The Amu Darya sturgeon is a small sturgeon, but the largest species of Pseudoscaphirhynchus, reaching up to 2 kg in weight and 75 cm in total length, excluding tail filament. It has a long, thin tail filament. For example, two individuals that both had a length of about 55 cm excluding tail filament were 77 cm and 85.5 cm including tail filament. The species occurs in two morphs: a relatively large, light-coloured and late maturing morph, and a small, dark-coloured and early maturing morph. The small morph is roughly of similar size to P. hermanni, a species that lacks a tail filament.

==Behavior==
The Amu Darya sturgeon feeds on small fish and aquatic insect larvae, with large individuals being mostly piscivorous.

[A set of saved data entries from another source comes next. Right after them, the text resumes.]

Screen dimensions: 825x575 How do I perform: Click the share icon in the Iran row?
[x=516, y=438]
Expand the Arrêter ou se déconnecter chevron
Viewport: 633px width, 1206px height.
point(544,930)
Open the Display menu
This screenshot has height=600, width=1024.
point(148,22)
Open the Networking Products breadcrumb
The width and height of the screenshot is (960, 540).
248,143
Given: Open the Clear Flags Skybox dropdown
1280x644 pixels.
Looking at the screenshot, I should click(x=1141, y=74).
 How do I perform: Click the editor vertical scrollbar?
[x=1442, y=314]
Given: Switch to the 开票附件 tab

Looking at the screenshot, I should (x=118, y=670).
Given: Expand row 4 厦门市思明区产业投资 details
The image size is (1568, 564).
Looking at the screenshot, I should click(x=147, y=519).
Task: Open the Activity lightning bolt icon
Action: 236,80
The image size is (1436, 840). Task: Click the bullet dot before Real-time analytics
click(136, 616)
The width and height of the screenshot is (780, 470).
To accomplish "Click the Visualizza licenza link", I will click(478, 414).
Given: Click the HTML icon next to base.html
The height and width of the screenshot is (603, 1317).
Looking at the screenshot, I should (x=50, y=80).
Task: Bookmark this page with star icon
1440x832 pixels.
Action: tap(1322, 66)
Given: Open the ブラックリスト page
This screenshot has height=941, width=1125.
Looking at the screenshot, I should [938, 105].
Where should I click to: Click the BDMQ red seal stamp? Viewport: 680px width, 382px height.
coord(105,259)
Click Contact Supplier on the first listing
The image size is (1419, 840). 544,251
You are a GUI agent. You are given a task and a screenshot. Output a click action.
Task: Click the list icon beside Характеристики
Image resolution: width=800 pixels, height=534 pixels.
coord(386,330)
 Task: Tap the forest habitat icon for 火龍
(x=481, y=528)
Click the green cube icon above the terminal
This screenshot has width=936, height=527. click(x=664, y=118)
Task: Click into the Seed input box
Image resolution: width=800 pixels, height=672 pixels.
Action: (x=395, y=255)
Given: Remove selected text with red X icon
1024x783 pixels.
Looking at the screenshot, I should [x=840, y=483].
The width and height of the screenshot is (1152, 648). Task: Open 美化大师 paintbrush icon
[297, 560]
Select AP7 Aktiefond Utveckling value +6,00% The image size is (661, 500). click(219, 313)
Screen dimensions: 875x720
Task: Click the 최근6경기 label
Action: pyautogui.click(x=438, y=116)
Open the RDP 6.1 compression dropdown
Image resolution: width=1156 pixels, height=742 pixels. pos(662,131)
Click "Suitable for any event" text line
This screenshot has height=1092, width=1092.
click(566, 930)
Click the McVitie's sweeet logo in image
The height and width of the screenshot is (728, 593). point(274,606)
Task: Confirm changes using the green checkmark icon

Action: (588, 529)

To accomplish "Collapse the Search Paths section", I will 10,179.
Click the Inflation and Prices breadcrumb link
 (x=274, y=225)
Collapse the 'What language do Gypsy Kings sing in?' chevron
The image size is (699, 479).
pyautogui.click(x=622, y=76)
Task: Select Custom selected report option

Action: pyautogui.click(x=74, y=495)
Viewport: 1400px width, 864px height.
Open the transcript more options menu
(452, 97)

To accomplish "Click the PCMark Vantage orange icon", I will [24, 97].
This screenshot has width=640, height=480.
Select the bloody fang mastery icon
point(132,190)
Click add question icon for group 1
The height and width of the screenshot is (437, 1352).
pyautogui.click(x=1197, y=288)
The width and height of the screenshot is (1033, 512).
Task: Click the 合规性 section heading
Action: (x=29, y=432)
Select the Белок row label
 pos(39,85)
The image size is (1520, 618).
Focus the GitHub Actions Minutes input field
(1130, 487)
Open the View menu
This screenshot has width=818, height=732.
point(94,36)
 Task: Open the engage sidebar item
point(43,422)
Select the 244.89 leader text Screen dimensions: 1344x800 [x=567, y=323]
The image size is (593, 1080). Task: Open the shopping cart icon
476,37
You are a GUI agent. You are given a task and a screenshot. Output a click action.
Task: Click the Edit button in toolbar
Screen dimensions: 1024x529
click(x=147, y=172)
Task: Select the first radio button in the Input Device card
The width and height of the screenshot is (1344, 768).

Studies in the 1960s and 1970s showed that Amu Darya sturgeon reach maturity when 5–8 years old (slightly later in females than males), but in the 1990s the youngest mature individuals only were 4 years old, possibly due to environmental changes in their habitat. The breeding season is from March to May when the water is 14 to 16 C. During a season, a female of the large morph lays about 3,100–36,500 eggs and a female of the small morph about 1,000–2,000 eggs, but it is possible that they only do this every 4–5-year. The species can reach an age of more than 14 years. Historically, it was known to hybridize with P. hermanni, with the offspring having features that are intermediate between the two species.

==Conservation status==
The Amu Darya sturgeon once occurred throughout the Amu Darya river basin, including its delta in the Aral Sea, today it is found in the middle Amu Darya River (between Kerki and Chardzhou (modern name is Turkmenabad) in Turkmenistan and also lower in Kyzylrabat area (Uzbekistan), also in more lower Amu Darya River (between Pitnak and Urganch in Khorezm province, Uzbekistan) and in the lower Vakhsh River (an Amu Darya tributary) in Tajikistan. It has declined because of habitat loss, pollution and poaching, and is rated as critically endangered by the IUCN. Despite its threatened status, strong decline and range contraction, it can be locally fairly common and overall it is the least rare species of Pseudoscaphirhynchus (P. fedtschenkoi is possibly extinct and P. hermanni only survives in very small numbers).

In general the status of the Amu Darya sturgeon is poorly known and further surveys are necessary. A part of its range is in the Amudarya State Nature Reserve. Although the Amu Darya sturgeon is a fully protected species throughout its range, illegal fishing is widespread and fisheries management in the region is very poor. The species has been listed on CITES Appendix II since 1998. This restricts international trade in the species, but two were legally exported from Uzbekistan to Russia for zoological purposes in 2002–2012, and in 2013 Uzbekistan set the export quota to twenty individuals.

Many sturgeon species have been bred in captivity and this often forms the basis for restocking the wild populations. In the 1980s there were attempts of doing this with the Amu Darya sturgeon. Although some progress was made, captive breeding ultimately failed because the embryos died. Since 2010, Eurasian Regional Association  of Zoos and Aquariums (EARAZA) together with various Russian and Uzbekistan institutes as well as officials of Tajikistan) has attempted to start a breeding program for the Amu Darya sturgeon, but as of 2021 it has not succeeded (in 2020  Khorezm Mamun Academy in Khiva (Khorezm province branch of Academy of Sciences of Uzbekistan) - the main partner in the program) has temporary stopped shovelnose conservation project because of lack of financial support) although some progress was made (the eggs were incubated in the field in 2012 but the embryos died).

==Taxonomy==
The karyotype of the Amu Darya sturgeon consists of roughly 118–120 chromosomes; it is classified as a low-chromosome group acipenserid fish. Studies of its genetics and karyotype show clear differences compared to the shovelnose sturgeon (Scaphirhynchus platorhynchus), indicating that the usually recognized subfamily Scaphirhynchinae is polyphyletic. Further karyological research on the Amu Darya sturgeon may help in determining polyploid evolution in acipenserid fish.